Из Индии подросшую собаку привезли в Москву. Она любила запрыгивать на стул, перебираться на письменный стол, устраивалась на подоконнике и внимательно смотрела из окна девятого этажа на московскую уличную сутолоку. На закатном солнце ее тонкая шерстка светилась золотом…»
Собака мирно посапывала на полу. Горела на столе лампа. Раскинулись веером, перемешались старые и свежие листы. Ни шороха, ни звука не доносилось из-за окна. Давно умолкла печка, становилось прохладно, и по спине Генерала вдруг пробежали мурашки. Он негромко, как бывало, позвал: «Ксю-Ша, Ксю-Ша!». Пушистое колечко разомкнулось, слабо вильнул хвост, черный нос уставился на хозяина. Не дождавшись команды, собака вздохнула и вновь свернулась в клубок.
«Ксюшечка, миленькая, – запричитал шепотом Старик, – этого же не может быть. Ведь тебя убила машина. Я сам держал тебя на руках уже мертвенькую, такую спокойную и красивую. Мы плакали всей семьей, мы так любили и так жалели тебя, наше солнышко…»
Старик пребывал в каком-то затмении. Он сразу и не подумал, что с того весеннего дня, когда рыдающая девочка ворвалась в квартиру с пушистым бездыханным тельцем на руках, прошла уже четверть века и что ни одна собака так долго не живет. Когда эта совершенно простая мысль достучалась до его сознания, он, к собственному удивлению, ничуть не опечалился.

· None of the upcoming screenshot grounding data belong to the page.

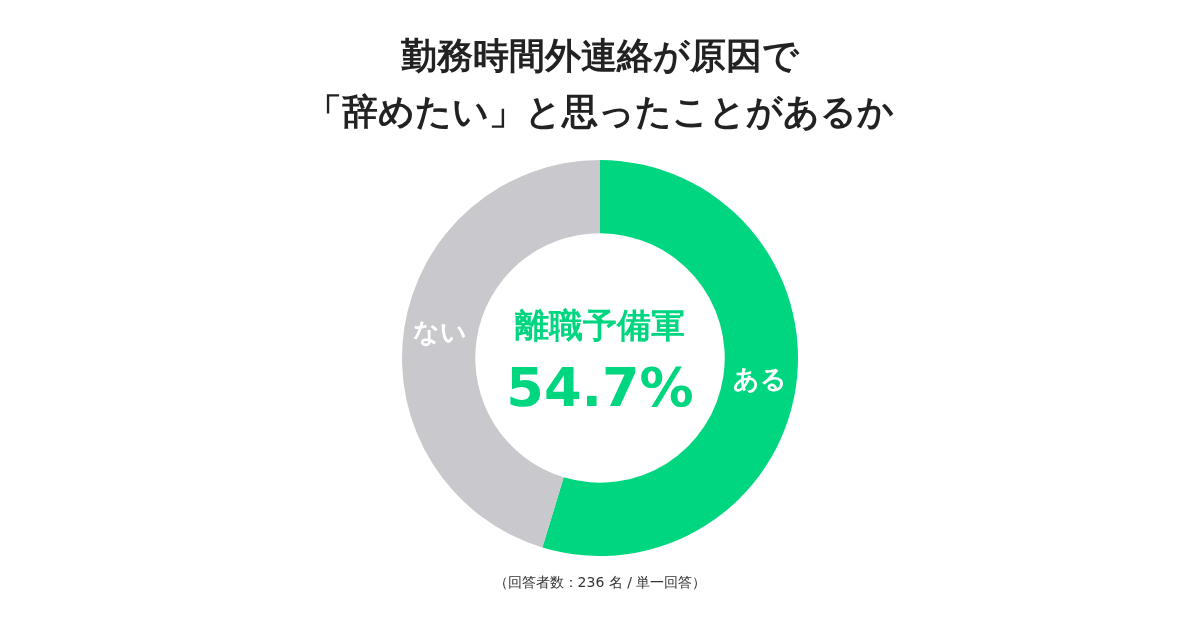 This screenshot has height=630, width=1200. I want to click on text: 54.7%, so click(600, 388).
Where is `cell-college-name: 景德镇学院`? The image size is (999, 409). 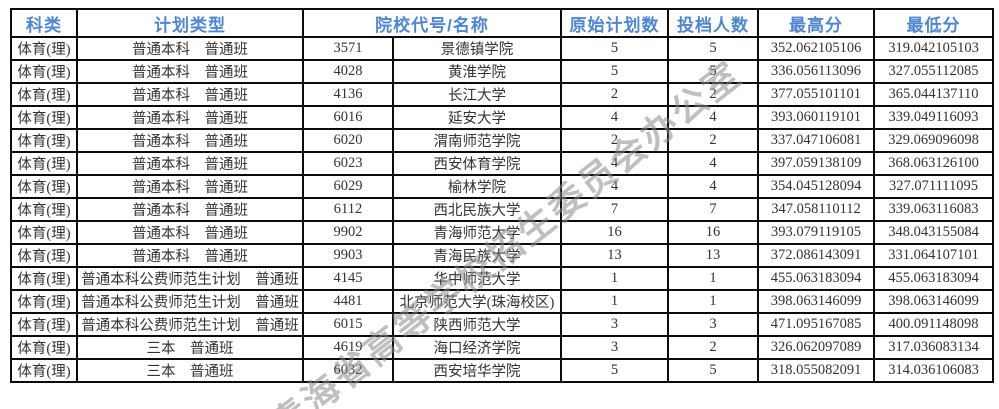 cell-college-name: 景德镇学院 is located at coordinates (477, 48).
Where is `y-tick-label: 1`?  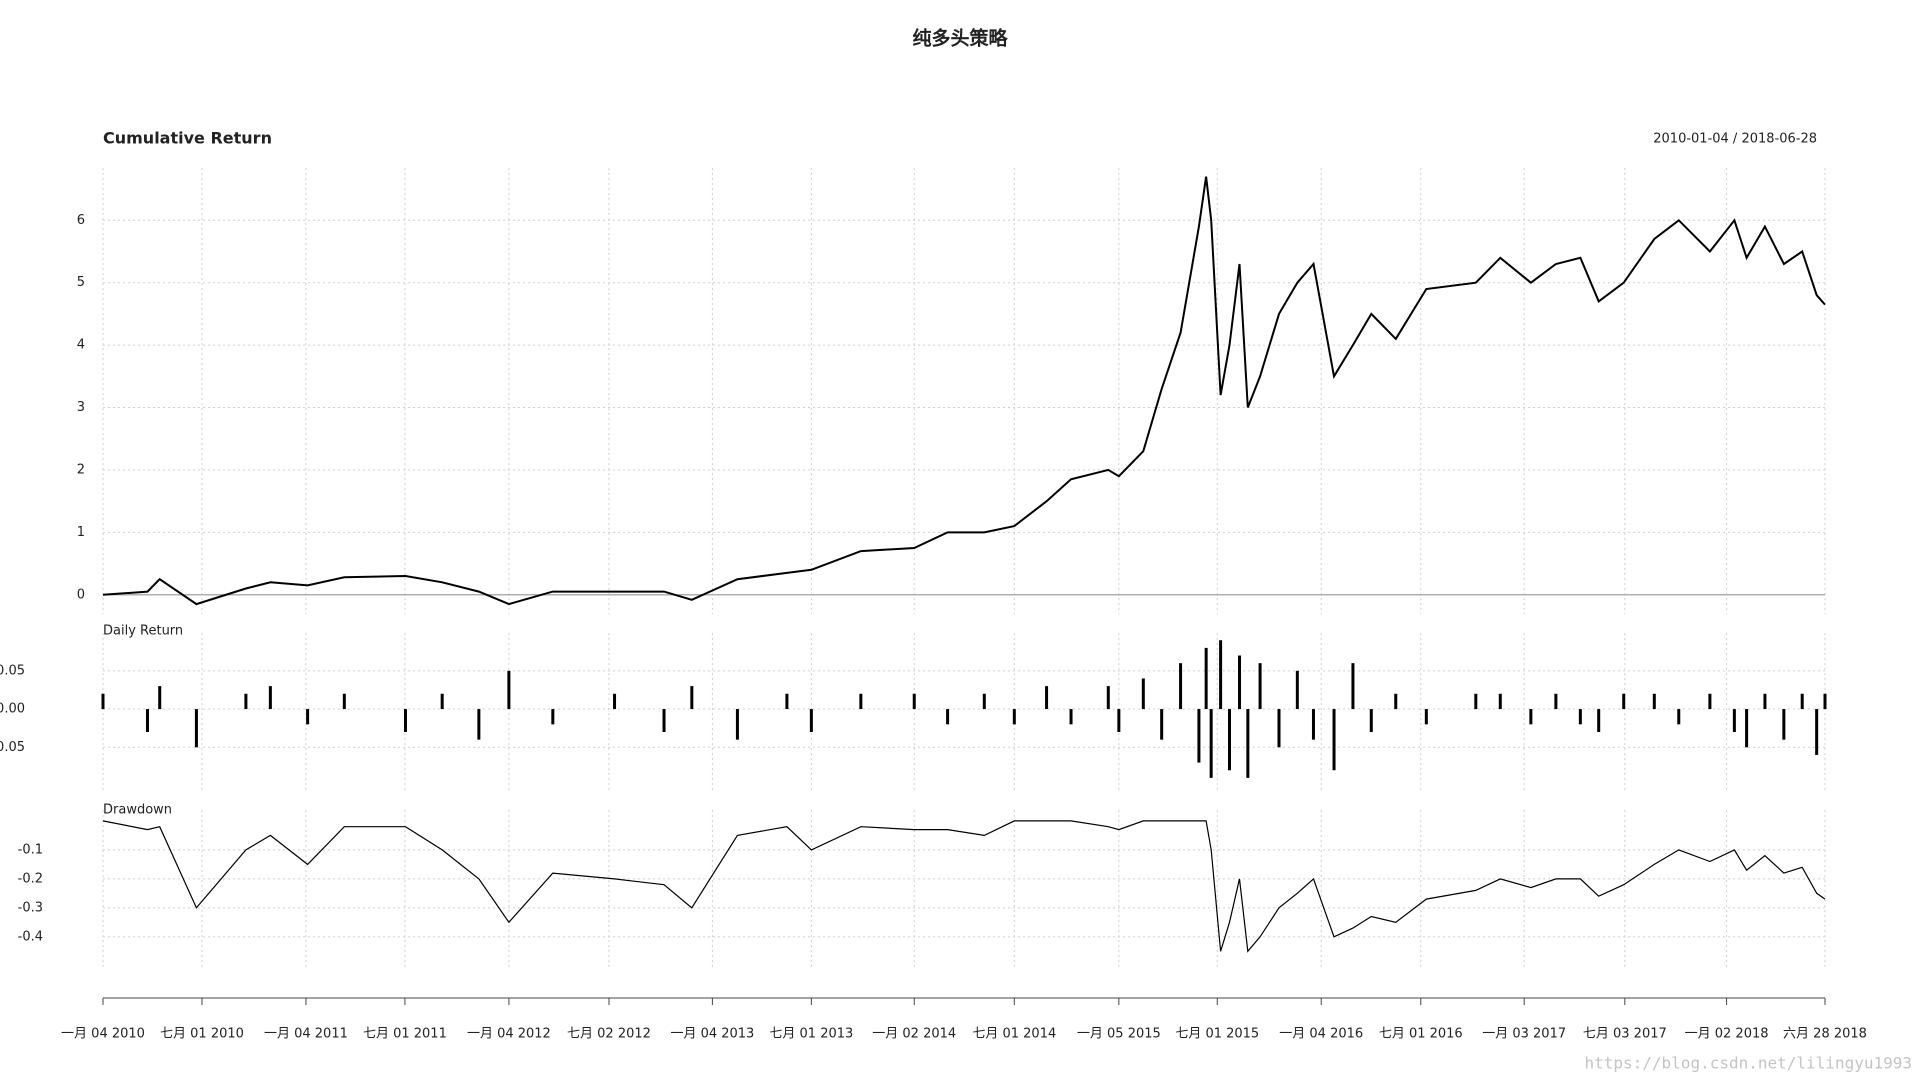
y-tick-label: 1 is located at coordinates (81, 532).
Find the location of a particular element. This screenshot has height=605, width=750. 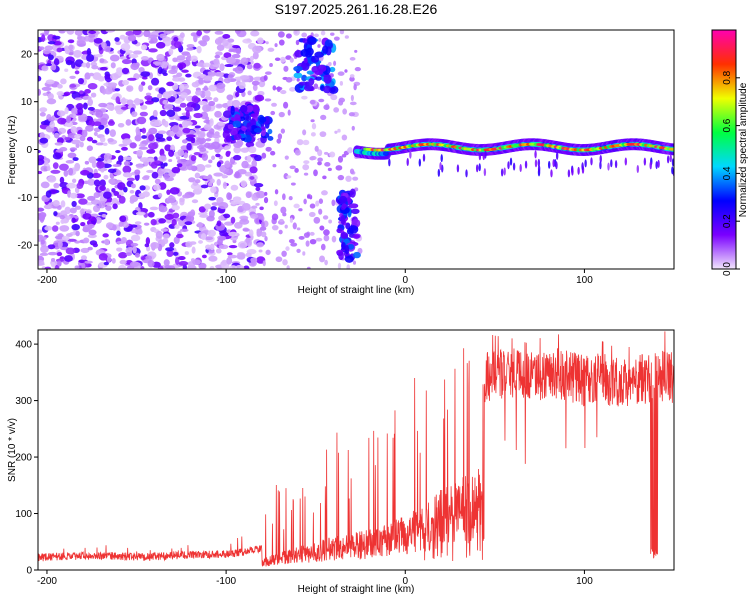

spectrogram-y-axis-label: Frequency (Hz) is located at coordinates (12, 150).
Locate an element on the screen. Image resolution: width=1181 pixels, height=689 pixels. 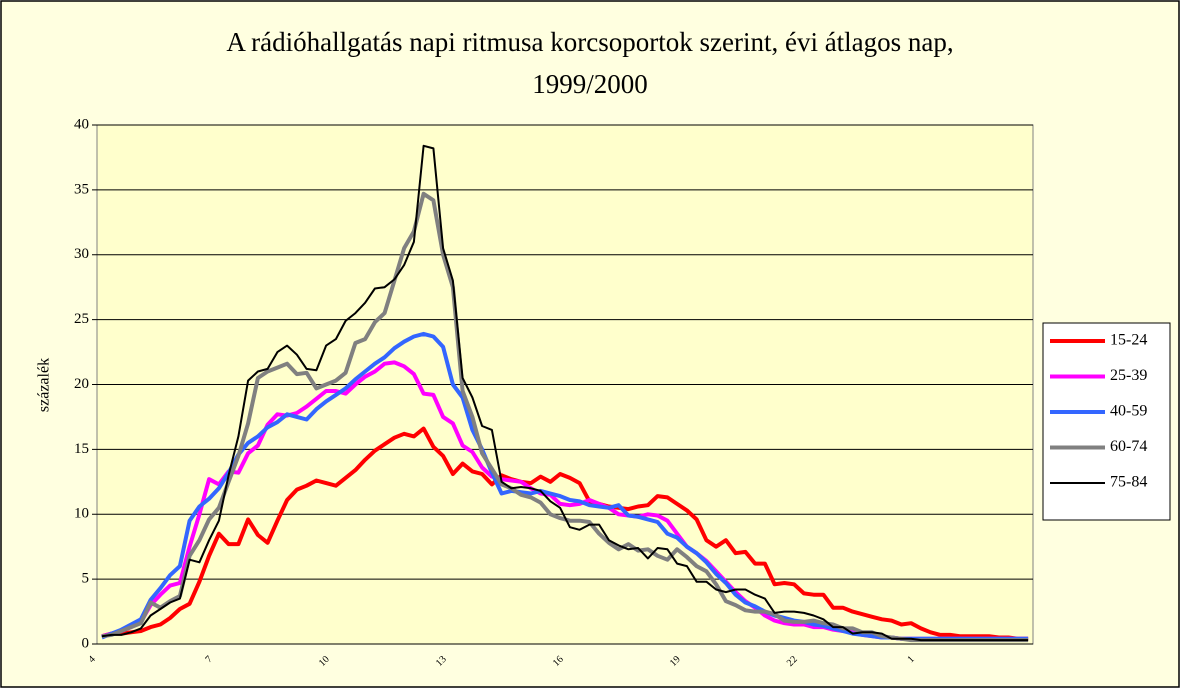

«Возможно, это галлюцинация. Такое, говорят, бывает. И зрительная, и слуховая, и потрогать можно… Ксю-Ша, Ксю-Ша!»
Собачка нехотя подняла мордочку, всем своим видом выражая неудовольствие и как бы давая понять, что в это время порядочные люди и собаки должны спать.
Стараясь больше не тревожить Ксю-Шу, Генерал наскоро прибрал стол, глотнул на кухне холодного чаю, сполоснул разгоряченное лицо ледяной водой и стал укладываться на свое жесткое, из досок сколоченное ложе. Голубым светом поверх занавески светила луна, и думалось легко.

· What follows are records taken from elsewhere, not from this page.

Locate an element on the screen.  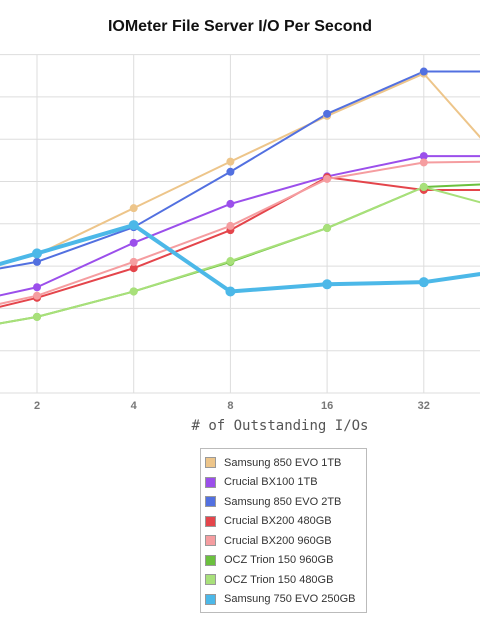
legend-label: OCZ Trion 150 960GB is located at coordinates (279, 560).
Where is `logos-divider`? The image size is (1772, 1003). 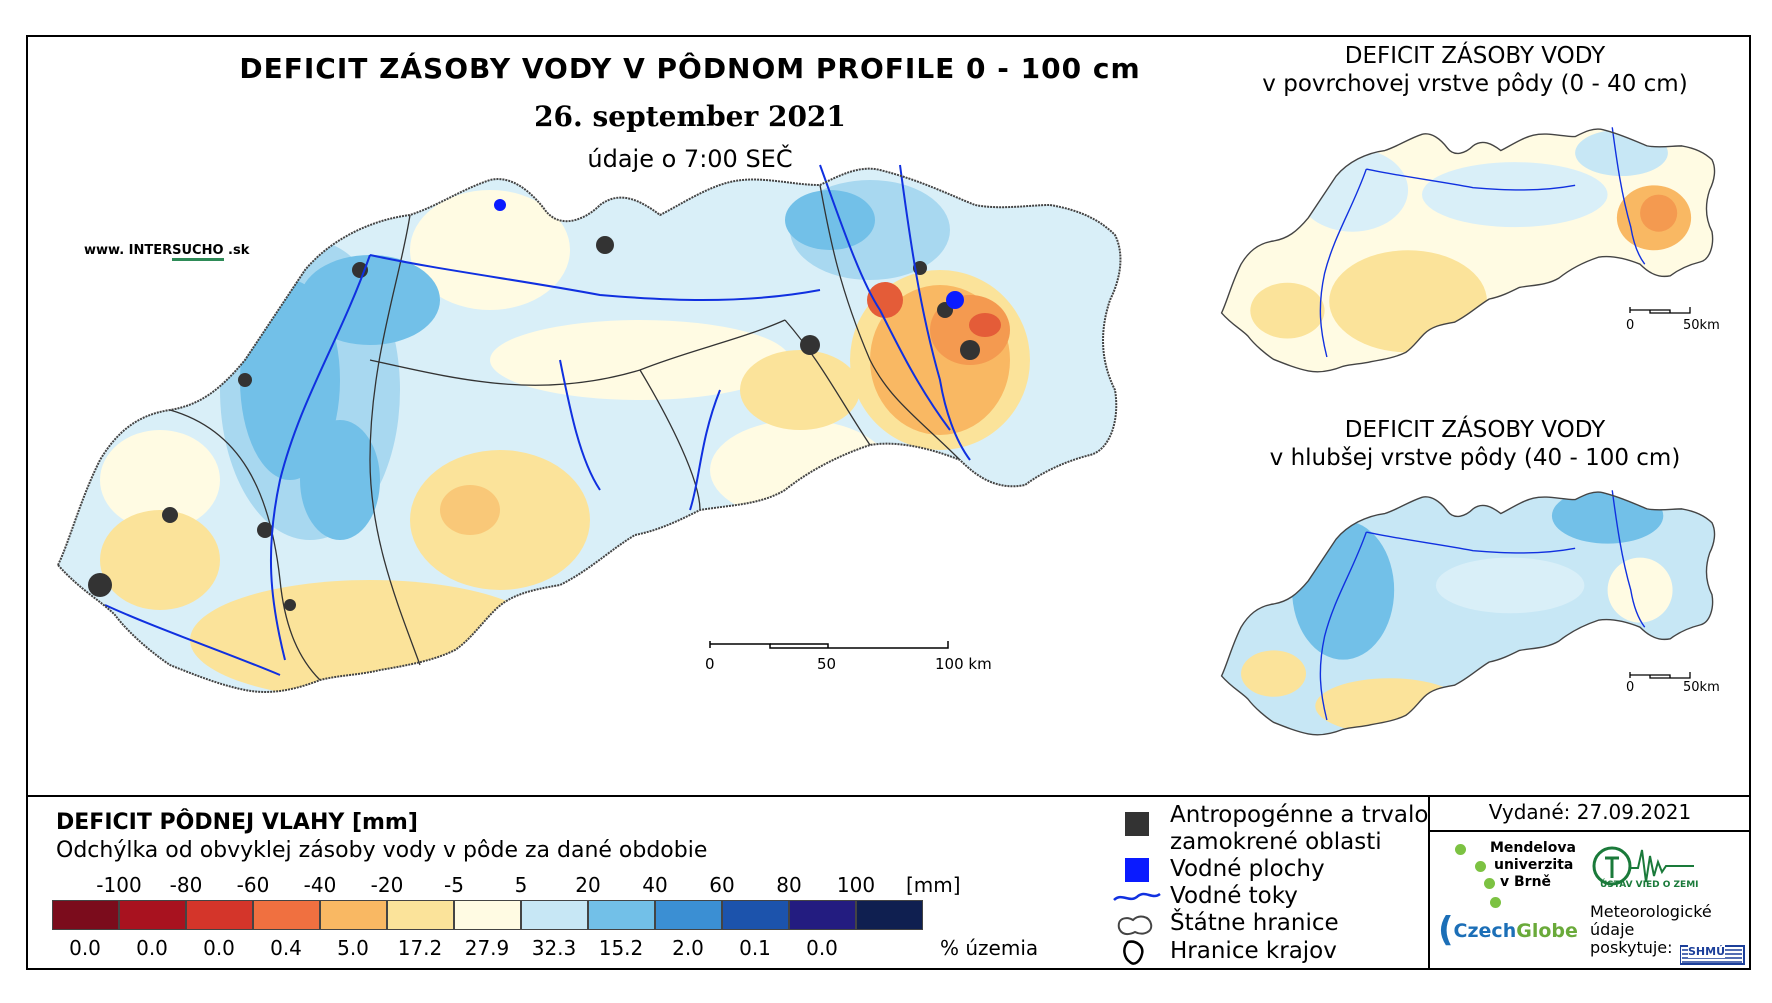 logos-divider is located at coordinates (1429, 882).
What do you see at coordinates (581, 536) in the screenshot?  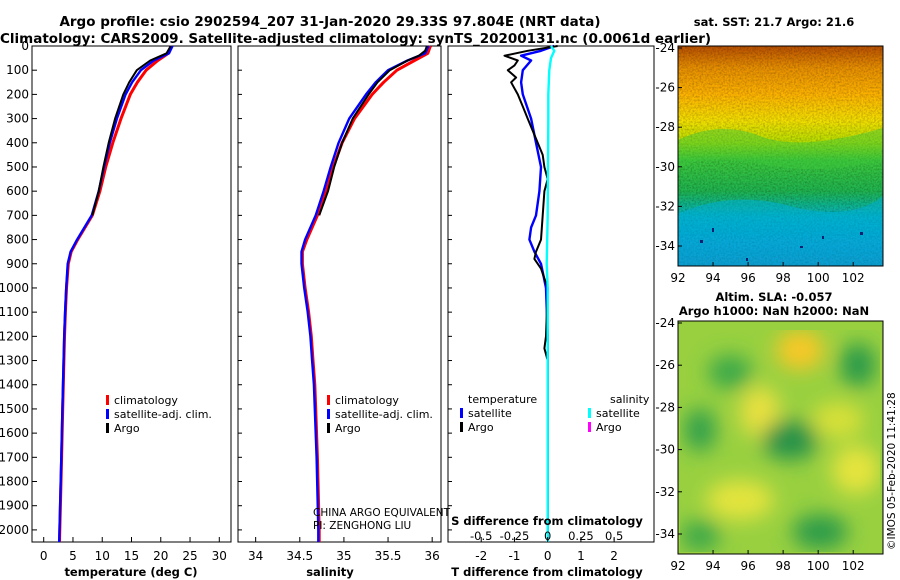 I see `s-tick-label: 0.25` at bounding box center [581, 536].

«Что бы это ни было, галлюцинация, сон, чья-то добрая шутка, магия – все что угодно, – это радость».
Генерал опустил руку, погладил теплую шелковистую шерстку, полюбовался мысленно ее рыже-золотой окраской и стал погружаться в сон. Мелькала мысль, что завтра, пожалуй, он Ксю-Шу уже не увидит, но она обязательно будет появляться вновь и вновь, что ее сегодняшнее появление – лишь начало чего-то нового и радостного, что Ксю-Ша всегда приносила удачу и хорошее настроение.
(Объяснение автора: автор был очень близко знаком с Генералом и хорошо знал Ксю-Шу, входя в круг людей, относимых ею к своим. Описывая одинокое существование своего приятеля, задумавшего добровольное и постепенное переселение в мир теней, как это называл сам чудаковатый Старик, автор решил скрасить его в общем-то невеселые и однообразные дни и позволить ему пережить необъяснимые разумом минуты радости. Такие минуты могут случаться в любой, самой сухой, черствой и рациональной жизни. Они тоже реальность.)

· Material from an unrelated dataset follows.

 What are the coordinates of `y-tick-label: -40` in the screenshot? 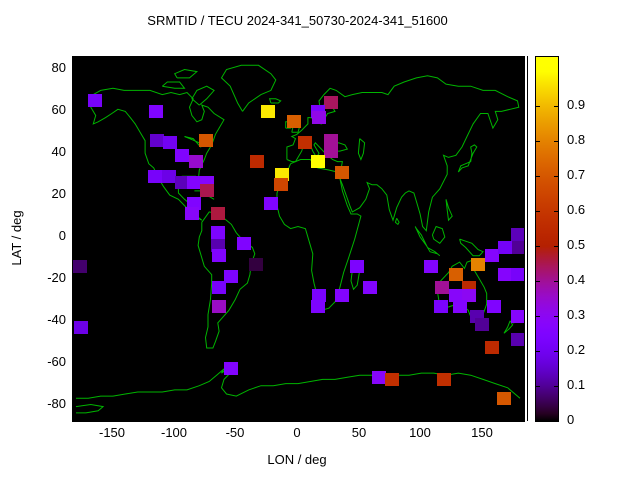 It's located at (56, 320).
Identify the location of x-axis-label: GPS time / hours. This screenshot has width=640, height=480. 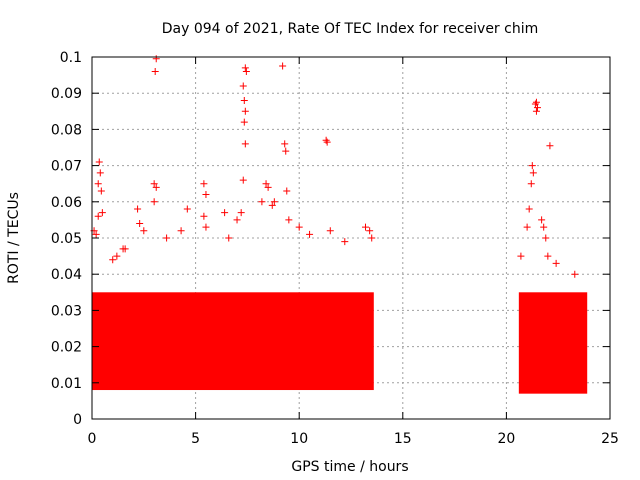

Генерал проснулся затемно, в необычно бодром настроении, сразу же вспомнил о своей вечерней милой гостье, причем, вопреки обыкновению, не стал посмеиваться над собой и раздумывать над происшествием. Он включил свет, увидел лежащий на полу у изголовья синий свитер, поднял и поднес его к носу. От свитера слегка пахло псиной, в пряже запутались и блеснули на свету несколько рыжих шерстинок. В кухне на полу стояло блюдце с остатками еды, миска с водой. Генерал вышел на холодную веранду, увидел чуть приоткрытую дверь и выругал себя: ну как же мог он забыть запереть ее? Разве можно так небрежно? На дворе лежал снег, задувал ветер. Судя по тому, как сгибались в полутьме голые березовые ветки, как посвистывало под крышей и в печной трубе, ветер был холодным, сухим, колючим.